# DATASET EXCERPTS:

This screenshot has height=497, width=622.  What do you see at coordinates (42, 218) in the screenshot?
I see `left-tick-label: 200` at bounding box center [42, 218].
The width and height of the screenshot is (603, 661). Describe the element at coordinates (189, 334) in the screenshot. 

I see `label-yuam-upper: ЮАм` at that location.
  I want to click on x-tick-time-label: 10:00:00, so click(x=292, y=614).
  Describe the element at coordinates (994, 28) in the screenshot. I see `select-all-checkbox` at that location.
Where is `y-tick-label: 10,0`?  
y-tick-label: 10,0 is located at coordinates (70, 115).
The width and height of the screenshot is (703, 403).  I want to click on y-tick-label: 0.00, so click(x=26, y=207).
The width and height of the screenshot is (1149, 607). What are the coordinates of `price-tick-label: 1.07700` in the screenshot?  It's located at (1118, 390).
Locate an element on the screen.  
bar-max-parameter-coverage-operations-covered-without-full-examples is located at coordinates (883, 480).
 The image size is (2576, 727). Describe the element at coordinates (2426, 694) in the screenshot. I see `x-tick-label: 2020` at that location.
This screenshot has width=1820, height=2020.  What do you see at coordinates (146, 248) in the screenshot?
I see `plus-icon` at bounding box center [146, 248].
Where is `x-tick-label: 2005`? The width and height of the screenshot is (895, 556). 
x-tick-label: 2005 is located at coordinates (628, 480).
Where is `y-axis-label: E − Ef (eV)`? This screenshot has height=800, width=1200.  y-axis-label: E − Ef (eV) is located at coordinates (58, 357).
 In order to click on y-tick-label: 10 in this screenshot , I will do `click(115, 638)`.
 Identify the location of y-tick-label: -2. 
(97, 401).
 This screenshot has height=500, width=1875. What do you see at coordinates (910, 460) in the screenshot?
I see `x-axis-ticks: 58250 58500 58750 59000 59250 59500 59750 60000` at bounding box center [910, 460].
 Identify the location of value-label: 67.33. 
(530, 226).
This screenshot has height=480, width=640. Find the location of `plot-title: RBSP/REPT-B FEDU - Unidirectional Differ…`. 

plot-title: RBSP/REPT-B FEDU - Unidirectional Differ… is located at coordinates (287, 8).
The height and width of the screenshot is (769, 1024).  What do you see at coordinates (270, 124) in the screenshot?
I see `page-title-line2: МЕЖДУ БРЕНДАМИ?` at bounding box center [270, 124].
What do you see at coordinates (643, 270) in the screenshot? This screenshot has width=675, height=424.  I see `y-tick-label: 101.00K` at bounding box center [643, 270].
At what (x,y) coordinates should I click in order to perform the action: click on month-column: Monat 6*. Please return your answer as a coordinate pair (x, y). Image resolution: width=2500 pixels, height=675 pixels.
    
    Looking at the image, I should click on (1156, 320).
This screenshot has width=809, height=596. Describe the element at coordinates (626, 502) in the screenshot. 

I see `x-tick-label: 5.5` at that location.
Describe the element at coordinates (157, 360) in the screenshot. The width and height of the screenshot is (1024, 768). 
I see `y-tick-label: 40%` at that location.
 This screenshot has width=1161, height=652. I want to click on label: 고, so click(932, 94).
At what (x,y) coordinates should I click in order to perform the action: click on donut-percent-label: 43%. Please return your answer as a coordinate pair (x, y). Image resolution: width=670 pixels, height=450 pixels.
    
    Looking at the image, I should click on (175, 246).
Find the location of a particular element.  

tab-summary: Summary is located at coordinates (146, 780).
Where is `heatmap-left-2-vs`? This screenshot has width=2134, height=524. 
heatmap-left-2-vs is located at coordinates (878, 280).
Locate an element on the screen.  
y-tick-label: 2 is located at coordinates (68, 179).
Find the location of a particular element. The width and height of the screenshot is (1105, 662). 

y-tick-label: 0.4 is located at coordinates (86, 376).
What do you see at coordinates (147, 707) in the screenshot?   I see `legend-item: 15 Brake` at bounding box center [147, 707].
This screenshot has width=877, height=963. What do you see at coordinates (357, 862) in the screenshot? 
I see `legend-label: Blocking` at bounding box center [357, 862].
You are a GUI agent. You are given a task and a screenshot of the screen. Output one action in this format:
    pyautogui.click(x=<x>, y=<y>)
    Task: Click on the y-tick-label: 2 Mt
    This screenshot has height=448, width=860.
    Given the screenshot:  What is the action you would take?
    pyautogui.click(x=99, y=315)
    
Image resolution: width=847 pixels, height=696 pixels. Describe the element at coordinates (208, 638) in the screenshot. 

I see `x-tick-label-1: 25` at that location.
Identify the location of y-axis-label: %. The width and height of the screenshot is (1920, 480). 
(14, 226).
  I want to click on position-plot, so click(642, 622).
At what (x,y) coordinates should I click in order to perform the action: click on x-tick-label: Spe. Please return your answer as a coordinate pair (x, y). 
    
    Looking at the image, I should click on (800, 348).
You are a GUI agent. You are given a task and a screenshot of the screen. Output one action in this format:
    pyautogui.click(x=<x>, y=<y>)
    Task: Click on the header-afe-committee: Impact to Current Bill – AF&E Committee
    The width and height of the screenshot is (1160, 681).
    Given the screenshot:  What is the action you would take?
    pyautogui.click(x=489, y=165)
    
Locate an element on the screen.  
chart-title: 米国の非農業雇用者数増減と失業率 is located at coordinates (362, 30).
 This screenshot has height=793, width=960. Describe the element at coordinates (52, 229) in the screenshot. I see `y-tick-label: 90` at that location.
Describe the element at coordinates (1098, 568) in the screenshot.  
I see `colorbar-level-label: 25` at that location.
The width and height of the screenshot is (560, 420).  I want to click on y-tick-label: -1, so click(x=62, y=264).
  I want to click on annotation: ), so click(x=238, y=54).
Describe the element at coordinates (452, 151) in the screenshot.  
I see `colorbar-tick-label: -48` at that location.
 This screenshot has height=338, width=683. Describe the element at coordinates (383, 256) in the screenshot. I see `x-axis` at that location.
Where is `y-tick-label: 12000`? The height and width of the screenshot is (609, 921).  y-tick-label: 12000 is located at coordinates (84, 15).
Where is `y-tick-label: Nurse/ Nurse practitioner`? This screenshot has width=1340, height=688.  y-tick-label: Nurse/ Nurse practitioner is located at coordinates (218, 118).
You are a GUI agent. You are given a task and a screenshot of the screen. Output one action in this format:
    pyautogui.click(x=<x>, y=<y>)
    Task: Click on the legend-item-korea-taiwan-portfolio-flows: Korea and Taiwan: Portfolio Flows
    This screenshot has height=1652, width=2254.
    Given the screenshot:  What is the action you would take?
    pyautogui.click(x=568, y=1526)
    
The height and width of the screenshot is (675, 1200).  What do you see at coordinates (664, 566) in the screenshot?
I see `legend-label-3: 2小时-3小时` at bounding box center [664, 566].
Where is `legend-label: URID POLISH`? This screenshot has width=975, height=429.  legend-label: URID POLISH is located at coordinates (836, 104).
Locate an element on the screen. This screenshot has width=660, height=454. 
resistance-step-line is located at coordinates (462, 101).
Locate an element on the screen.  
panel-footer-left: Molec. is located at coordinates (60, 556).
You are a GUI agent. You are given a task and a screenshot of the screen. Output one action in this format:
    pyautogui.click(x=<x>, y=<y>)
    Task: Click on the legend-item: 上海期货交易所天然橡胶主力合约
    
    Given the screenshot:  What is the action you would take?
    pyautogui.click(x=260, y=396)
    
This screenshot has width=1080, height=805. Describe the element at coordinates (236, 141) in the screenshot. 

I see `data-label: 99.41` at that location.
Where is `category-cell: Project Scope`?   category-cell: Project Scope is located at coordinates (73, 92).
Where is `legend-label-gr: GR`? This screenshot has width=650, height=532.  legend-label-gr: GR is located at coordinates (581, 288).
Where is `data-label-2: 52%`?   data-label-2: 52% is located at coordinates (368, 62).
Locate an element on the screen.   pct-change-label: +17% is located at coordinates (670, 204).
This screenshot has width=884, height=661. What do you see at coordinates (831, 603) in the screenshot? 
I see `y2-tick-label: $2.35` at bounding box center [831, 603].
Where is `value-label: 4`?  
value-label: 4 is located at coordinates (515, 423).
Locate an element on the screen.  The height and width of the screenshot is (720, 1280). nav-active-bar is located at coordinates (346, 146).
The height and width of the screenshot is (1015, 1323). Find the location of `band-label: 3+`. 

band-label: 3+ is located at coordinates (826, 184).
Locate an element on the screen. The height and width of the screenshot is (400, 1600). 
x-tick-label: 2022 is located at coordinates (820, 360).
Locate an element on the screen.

# TASK STATEMENT:
Print the lines of the data above exactly as they appear, starting with the line containing "pixels, height=675 pixels." and ending with the line containing "Looking at the image, I should click on (1156, 320).", both included.

# ANSWER SPACE:
At what (x,y) coordinates should I click in order to perform the action: click on month-column: Monat 6*. Please return your answer as a coordinate pair (x, y). Image resolution: width=2500 pixels, height=675 pixels.
    
    Looking at the image, I should click on (1156, 320).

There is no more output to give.